At the heart of Owen Strachan’s argument is the idea that Baby Bear’s actions are contrary to Biblical manhood and womanhood. I’ve read the Bible. And I agree with Owen that God created men and woman as equal but distinct, with unique strengths and callings. The problem is, “biblical” as Owen Strachan uses it, really means “Protestant America in the 1950′s according to Norman Rockwell” (my words, not his). The Bible never says “boys shouldn’t play with dolls.” That’s a cultural construct that Owen is projecting back onto the Bible.
You know what is Biblical? God says that He will comfort His people “as a mother comforts her child.” (see Isaiah 66:13) Jesus says that He longed to gather the children of Jerusalem “like a mother hen gathers her babies under her wings” (see Mathew 23:37). The Apostle Paul described himself as a mother in labor, struggling to give life to the church. (see Galatians 4:19). The concept of gender differences is Biblical. What’s un-Biblical is the idea that caring for a baby is somehow not masculine...
This is why it matters, Owen.  Because you and the Council for Biblical Manhood and Womanhood are in the midst of a very important conversation about how to live out our masculinity and femininity in the twenty-first century. But instead of approaching it as a conversation, you’ve defined it as a battle. Those on the other side of the issue from you sometimes accuse complementarians of wanting to revert to outdated patriarchal notions of gender roles. And when you write things like this, you validate their accusations.
Because this isn’t about “what the Bible says about masculinity”, it’s about your assumption that “dolls are for girls” and your assertion that anyone who disagrees is attacking our moral foundation. If you want to blog about that, about your opinion that we should raise our kids according to some rather arbitrary gender stereotypes, that’s your business. But you dragged the Gospel into it. You claimed that the Bible supported your assumption. And it doesn’t. Read the rest of the post.

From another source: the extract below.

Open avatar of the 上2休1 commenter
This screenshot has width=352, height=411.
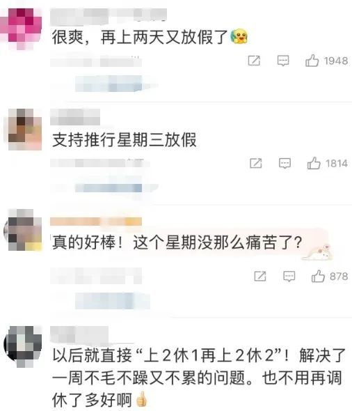pyautogui.click(x=23, y=346)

It was encouraging to see someone from a more conservative perspective weigh in on this…and with a wise and thoughtful post.  But it does point to the problem of inconsistency within the complementarian movement.

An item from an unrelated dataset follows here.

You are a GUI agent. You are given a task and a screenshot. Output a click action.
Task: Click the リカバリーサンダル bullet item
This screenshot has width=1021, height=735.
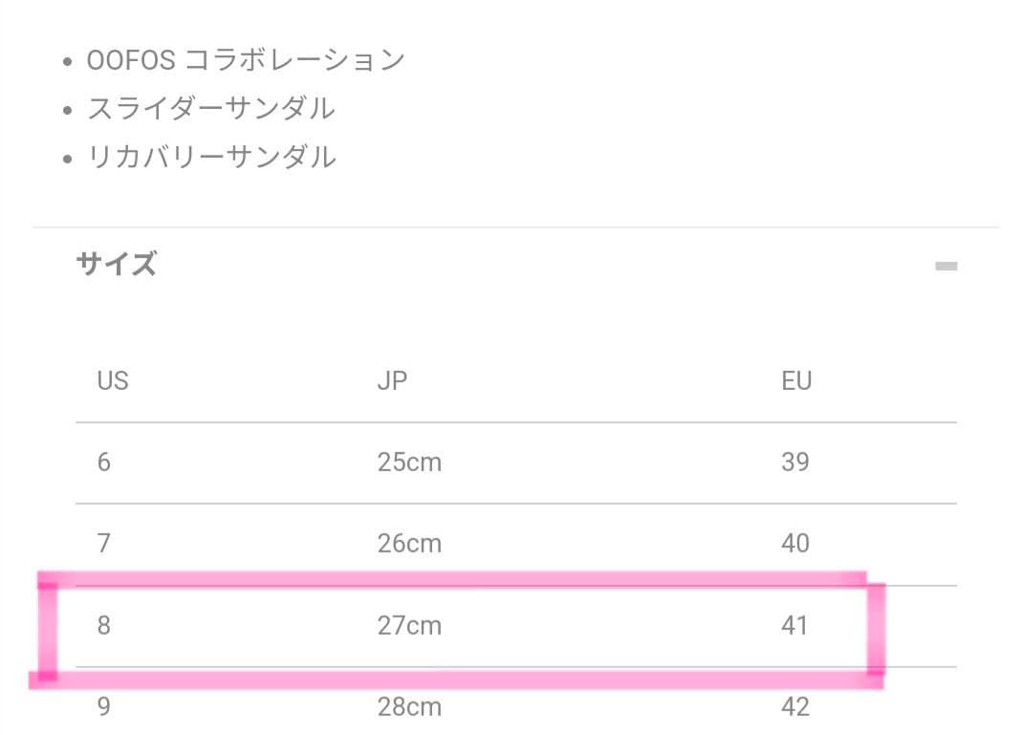pos(211,156)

When I write a post about gender equality, for example, I try to point to very specific quotes from complementarian leaders in order to avoid creating a straw man and to focus the conversation around one or two ideas. But it never fails: Any sort of engagement with complementrarian ideas is immediately followed by the accusation that “that’s not what complementarians really believe” or “you’re pointing to an extreme example” or “you’ve created a straw man.”

Now, today’s example comes from the leader of the Council on Biblical Manhood and Womanhood, which I (and many others) consider to be a mainstream expression of complementarian values. And yet I have a feeling that there may be complementarians out there, who, like Micah, do not consider it “foolish” for boys to play with dolls and who are concerned by how these sort of gender stereotypes are put forth as “biblical manhood.”

So my question for complementarians is this: Does the Council on Biblical Manhood and Womanhood represent you? Does Owen Strachan? If not, what organizations or leaders do? What do you see as the future of complementarianism? If I’m not engaging folks like Strachan, Piper, Driscoll, and Grudem, whom should I be engaging? Mary Kassian? Tim and Kathy Keller?

And, by way of a challenge: Since there is diversity within the movement, I think we could all really benefit from seeing more of it in the form of complementarians calling out the most extreme expressions of that view. Sometimes I get the idea that there are complementarians who are concerned by some of what is being taught, but are afraid to speak up.

I’m sticking to my position on gender equality in the home and Church—(which doesn’t mean I don’t think there are differences between men and women, by the way; it just means I am reluctant to declare those differences universal and prescriptive or indicative of some sort of God-ordained hierarchy between men and women)—but I want to “fight fair” if you will, especially with folks I consider to be my brothers and sisters in Christ.

So who are complementarians looking to for leadership these days? I know what the internet says (by way of stats), but I’d like to hear what you say.